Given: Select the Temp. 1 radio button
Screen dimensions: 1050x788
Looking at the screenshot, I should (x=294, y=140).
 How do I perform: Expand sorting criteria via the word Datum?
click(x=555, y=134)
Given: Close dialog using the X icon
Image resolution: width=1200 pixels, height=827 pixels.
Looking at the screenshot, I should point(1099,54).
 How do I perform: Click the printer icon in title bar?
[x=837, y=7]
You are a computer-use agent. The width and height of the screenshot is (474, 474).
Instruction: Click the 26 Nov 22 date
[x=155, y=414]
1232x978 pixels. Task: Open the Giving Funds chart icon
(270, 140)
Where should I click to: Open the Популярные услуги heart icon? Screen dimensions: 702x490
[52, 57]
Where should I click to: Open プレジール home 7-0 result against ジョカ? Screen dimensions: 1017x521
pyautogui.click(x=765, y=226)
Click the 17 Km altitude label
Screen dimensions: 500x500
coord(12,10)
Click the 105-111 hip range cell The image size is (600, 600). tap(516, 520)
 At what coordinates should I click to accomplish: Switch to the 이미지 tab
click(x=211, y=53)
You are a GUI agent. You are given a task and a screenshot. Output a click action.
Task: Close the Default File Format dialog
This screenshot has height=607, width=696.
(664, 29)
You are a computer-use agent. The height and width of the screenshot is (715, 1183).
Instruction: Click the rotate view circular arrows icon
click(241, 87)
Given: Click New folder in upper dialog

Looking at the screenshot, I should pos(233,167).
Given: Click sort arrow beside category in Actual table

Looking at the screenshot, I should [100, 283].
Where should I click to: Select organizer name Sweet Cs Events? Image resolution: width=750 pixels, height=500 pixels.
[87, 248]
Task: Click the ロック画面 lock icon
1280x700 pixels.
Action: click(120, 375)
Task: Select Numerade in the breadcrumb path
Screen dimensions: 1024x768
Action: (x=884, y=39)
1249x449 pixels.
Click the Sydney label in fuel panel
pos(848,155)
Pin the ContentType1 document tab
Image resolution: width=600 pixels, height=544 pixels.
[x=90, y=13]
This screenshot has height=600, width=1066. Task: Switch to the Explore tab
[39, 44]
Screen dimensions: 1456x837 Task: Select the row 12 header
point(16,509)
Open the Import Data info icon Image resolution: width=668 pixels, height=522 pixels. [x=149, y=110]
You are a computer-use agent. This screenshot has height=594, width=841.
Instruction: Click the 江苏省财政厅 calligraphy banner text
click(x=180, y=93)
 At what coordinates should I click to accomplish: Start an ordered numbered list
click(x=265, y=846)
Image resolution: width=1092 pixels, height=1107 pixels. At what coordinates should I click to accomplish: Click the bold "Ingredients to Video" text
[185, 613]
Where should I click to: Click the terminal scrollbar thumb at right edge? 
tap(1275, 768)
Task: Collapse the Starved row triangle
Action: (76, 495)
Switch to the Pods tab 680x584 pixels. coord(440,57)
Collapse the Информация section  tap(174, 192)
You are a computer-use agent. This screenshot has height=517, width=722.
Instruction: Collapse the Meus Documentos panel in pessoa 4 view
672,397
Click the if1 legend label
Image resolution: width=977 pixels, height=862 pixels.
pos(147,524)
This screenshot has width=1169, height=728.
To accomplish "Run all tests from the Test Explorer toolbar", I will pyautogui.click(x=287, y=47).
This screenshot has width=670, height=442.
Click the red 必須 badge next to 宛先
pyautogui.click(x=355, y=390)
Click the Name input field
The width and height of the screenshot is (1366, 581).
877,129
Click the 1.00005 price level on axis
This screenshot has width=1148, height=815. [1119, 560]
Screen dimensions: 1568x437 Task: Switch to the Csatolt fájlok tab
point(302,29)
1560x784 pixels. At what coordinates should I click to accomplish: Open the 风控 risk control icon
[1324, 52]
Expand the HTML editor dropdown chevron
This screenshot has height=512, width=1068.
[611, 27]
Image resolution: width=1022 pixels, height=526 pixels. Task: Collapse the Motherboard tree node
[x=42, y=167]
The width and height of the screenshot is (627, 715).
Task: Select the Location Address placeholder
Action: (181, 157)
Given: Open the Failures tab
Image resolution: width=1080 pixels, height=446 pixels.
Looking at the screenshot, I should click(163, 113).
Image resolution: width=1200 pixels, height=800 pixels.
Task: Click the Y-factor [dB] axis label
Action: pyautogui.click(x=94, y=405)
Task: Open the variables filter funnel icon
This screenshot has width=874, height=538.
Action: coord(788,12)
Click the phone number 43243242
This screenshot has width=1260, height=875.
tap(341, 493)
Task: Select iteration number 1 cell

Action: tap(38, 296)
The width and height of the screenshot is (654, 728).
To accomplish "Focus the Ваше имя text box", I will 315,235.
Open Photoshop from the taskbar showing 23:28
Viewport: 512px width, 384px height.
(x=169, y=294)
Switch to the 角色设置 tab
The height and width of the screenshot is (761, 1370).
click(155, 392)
= = =
== THE TASK ==
Which of the lines in the data hold the string "computer"? Report each of them by copying it.

== WRITTEN RESPONSE ==
You are a computer-use agent. The width and height of the screenshot is (474, 474).
You are a computer-use agent. The height and width of the screenshot is (715, 1183).
You are a computer-use agent. This screenshot has height=594, width=841.
You are a computer-use agent. This screenshot has height=517, width=722.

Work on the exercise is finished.